Paul McCartney has easily become one of the most influential bass players of all time. Through his stint with The Beatles, his 1970s run with Wings, and his subsequent solo career, McCartney always held down the low end of the rhythm section with creative runs and melodic counterpoint. However, it took McCartney a long time to become comfortable with his association with the instrument.
When talking to just about anyone who will listen, McCartney would usually describe himself as either a songwriter, a singer, or a musician, but very rarely would he reduce himself solely to the status of a bass player. “Nobody wants to play bass, or nobody did in those days,” McCartney explained in 2007. It was only after Stuart Sutcliffe left the group in their Hamburg days that McCartney was directed to pick up the four string.
“When we were in Hamburg, Stuart fell in love with a local girl called Astrid and decided he was leaving the group,” McCartney says in The Lyrics: 1956 to the Present. “So we were now without a bass player. We couldn’t have three guitars and no bass. Nobody wanted to be the bass player in those days because it was always the fat guy playing bass. There seemed to be some sort of stigma attached to it.”
Even while Sutcliffe was still in the band, McCartney had to jump ship from his favoured instrument of guitar for practical purposes. “After my cheap Rosetti Solid 7 guitar fell apart in Hamburg, I had to find a new instrument,” he explained. “We already had two guitars, a drummer, and Stuart Sutcliffe, the bass player. There happened to be a piano on the stage where we played, so I took to that and just sort of worked all the songs out on piano. So, I became the pianist in the group.”
Eventually, McCartney had to accept the bass position full time. But as a budding songwriter, McCartney found the bass a less-than-ideal instrument for composing: “I’ve never composed on the bass. Never. Not to this day.” He composed on guitar or piano, and mainly improvised a bassline during recording and kept it simple. It was only when the band recorded ‘She’s a Woman’ in 1964 that McCartney began to take the role of the bass guitar seriously.

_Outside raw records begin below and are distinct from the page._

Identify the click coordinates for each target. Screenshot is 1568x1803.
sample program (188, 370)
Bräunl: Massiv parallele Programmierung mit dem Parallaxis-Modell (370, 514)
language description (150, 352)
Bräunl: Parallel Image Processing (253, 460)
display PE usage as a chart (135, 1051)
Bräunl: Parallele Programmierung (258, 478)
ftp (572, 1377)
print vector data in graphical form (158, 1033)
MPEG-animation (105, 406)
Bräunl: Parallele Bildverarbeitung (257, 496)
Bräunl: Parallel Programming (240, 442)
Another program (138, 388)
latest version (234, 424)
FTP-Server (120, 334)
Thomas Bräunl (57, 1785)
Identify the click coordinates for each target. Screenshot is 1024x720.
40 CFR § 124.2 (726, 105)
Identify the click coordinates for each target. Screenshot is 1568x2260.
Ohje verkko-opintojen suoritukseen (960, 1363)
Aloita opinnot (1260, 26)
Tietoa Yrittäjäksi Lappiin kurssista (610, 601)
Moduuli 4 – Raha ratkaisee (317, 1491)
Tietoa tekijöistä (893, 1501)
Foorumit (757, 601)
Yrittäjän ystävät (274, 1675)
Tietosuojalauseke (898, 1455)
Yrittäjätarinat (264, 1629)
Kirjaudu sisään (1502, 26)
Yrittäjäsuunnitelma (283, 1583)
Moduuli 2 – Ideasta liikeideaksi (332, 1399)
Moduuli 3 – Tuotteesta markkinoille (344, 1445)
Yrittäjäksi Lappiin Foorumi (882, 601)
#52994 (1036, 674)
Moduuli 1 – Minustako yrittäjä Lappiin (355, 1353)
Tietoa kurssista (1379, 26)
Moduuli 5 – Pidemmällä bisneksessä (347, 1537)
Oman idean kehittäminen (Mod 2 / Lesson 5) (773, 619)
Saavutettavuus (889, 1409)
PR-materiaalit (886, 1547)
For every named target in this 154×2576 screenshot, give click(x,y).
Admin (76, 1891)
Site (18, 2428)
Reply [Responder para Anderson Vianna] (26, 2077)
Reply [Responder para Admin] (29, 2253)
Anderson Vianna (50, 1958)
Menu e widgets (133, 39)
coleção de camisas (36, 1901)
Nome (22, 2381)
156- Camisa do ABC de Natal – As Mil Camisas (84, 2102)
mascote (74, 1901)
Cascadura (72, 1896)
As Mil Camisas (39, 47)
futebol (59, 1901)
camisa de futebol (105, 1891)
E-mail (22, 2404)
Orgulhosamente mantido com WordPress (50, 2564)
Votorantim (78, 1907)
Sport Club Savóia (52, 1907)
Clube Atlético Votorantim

McCartney has come around to his identity as a bass player these days. “I have to smile at the fact that I turned out to be a bass player, because my dad always used to point out the bass in songs we heard,” he said. “He was a musician with Jim Mac’s Jazz Band, playing piano and trumpet, and he educated me and my brother on music appreciation. We’d listen to something on the radio, and he’d say, ‘Hear that? That’s the bass!’”.